Untuk menekan dampak tersebut, OJK telah memberikan relaksasi kepada debitor berdasarkan penilaian kualitas kredit atau pembiayaan hanya berdasarkan ketepatan pembayaran pokok dan/atau bunga untuk kredit sampai dengan Rp 10 miliar.
Nasabah, kata Wimboh, juga diberikan kesempatan untuk restrukturisasi dengan tingkat kualitas kredit atau pembiayaan lancar atau kurang lancar, tanpa penerapan batas plafon kredit. ”Namun, kalau kredit sudah tidak lancar bahkan dari sebelum pandemi pun sudah tidak bayar, tidak perlu direstrukturisasi karena tidak akan berdampak kepada likuiditas bank,” katanya.
Wimboh menambahkan, bank yang diperbolehkan memberikan agunan kredit yang direstruktur adalah bank dengan kategori sehat. OJK melihat ada bank yang memiliki cadangan likuiditas yang cukup kuat dan ketahanannya lebih panjang.
Sebelumnya, dalam melakukan kebijakan pelonggaran kuantitatif sejak awal tahun ini, Bank Indonesia berpotensi melepas likuiditas ke pasar domestik hampir Rp 420 triliun. Praktiknya, BI menggelontorkan likuiditas Rp 300 triliun untuk membeli surat berharga negara (SBN) dari pasar sekunder Rp 163 triliun, transaksi repo dari bank BUKU I dan II ke BI sebesar Rp 53 triliun, serta penurunan giro wajib minimum (GWM) rupiah yang menambah likuiditas Rp 53 triliun dan penurunan GWM valas yang menambah likuiditas 3,2 miliar dollar AS.
Ekonom PT Bank Permata Tbk, Josua Pardede, berharap perbankan dapat mengimplementasikan kebijakan restrukturisasi kredit secara hati-hati. Opsi restrukturisasi kredit layak ditempuh meski tidak sepenuhnya bebas dari risiko. Salah satu risiko yang perlu diwaspadai adalah peningkatan biaya pencadangan jika kualitas kredit menurun.

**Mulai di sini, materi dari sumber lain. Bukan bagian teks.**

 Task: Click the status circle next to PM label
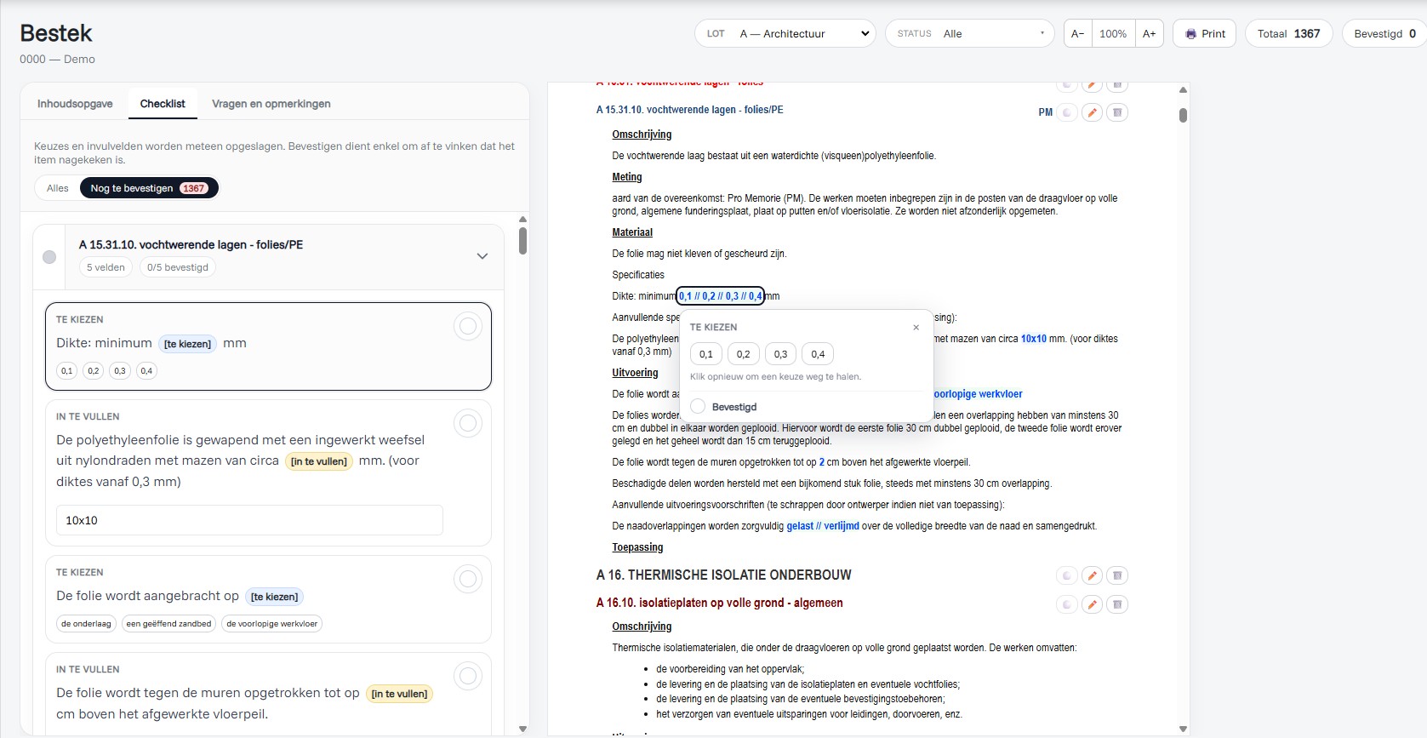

Namun risiko tersebut dapat terminimalisasi mengingat kebijakan restrukturisasi juga didukung oleh kebijakan lanjutan BI. BI telah menambah likuiditas perbankan senilai Rp 117 triliun melalui pelonggaran GWM dan pelonggaran aturan terkait rasio intermediasi makroprudensial (RIM) yang mulai diterapkan per 1 Mei 2020.
”Dengan bantuan likuiditas secara tidak langsung tersebut, restrukturisasi seharusnya dapat dijalankan oleh banyak bank. Apalagi BI ataupun OJK diperkirakan masih memiliki amunisi kebijakan untuk melonggarkan likuiditas untuk perbankan,” katanya.
Dengan bantuan likuiditas secara tidak langsung tersebut, restrukturisasi seharusnya dapat dijalankan oleh banyak bank.
Sementara itu, Kementerian Pekerjaan Umum dan Perumahan Rakyat telah mengeluarkan Keputusan Menteri PUPR Nomor 242/KPTS/M/2020. Dalam keputusan ini, pemerintah akan menyubsidi selisih bunga (SSB) dan subsidi bantuan uang muka (SBUM) pembelian rumah bagi masyarakat berpenghasilan rendah (MBR).
Stimulus dimulai sejak 1 April 2020 dengan menganggarkan Rp 1,5 triliun bagi 175.000 MBR. Subsidi diberikan untuk warga Indonesia berpenghasilan maksimal Rp 8 juta per bulan dan tidak memiliki rumah.